INFORMATION |

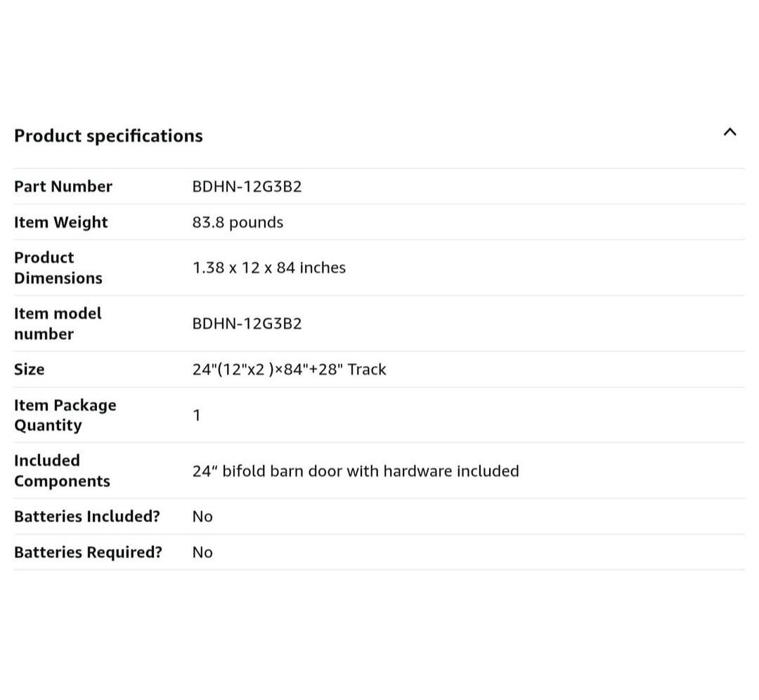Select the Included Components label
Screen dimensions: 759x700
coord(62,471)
...
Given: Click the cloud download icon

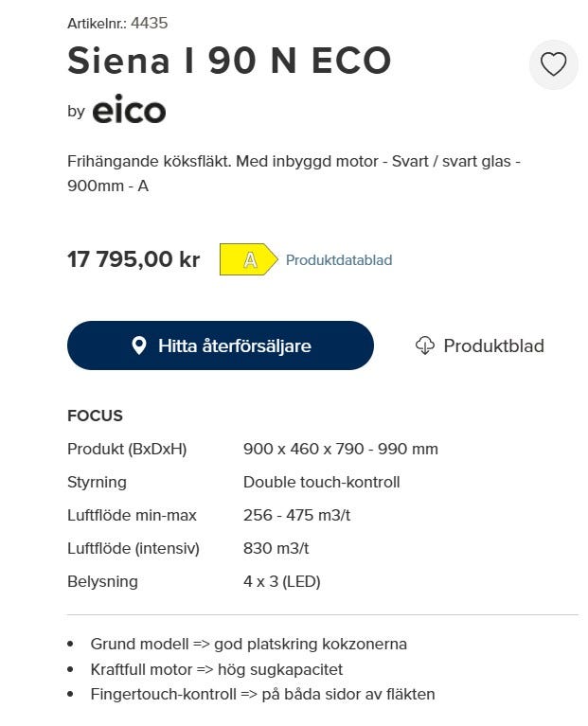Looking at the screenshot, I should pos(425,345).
---
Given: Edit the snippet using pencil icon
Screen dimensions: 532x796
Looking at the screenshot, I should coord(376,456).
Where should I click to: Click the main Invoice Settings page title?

ASSIGNMENT | Taking the line with "Given: Edit the snippet using pencil icon" as the first and the line with "Where should I" as the last, retype that stretch of the data above exactly, with no other lines.

EXERCISE RESPONSE |
Given: Edit the snippet using pencil icon
Screen dimensions: 532x796
Looking at the screenshot, I should coord(376,456).
Where should I click to: Click the main Invoice Settings page title?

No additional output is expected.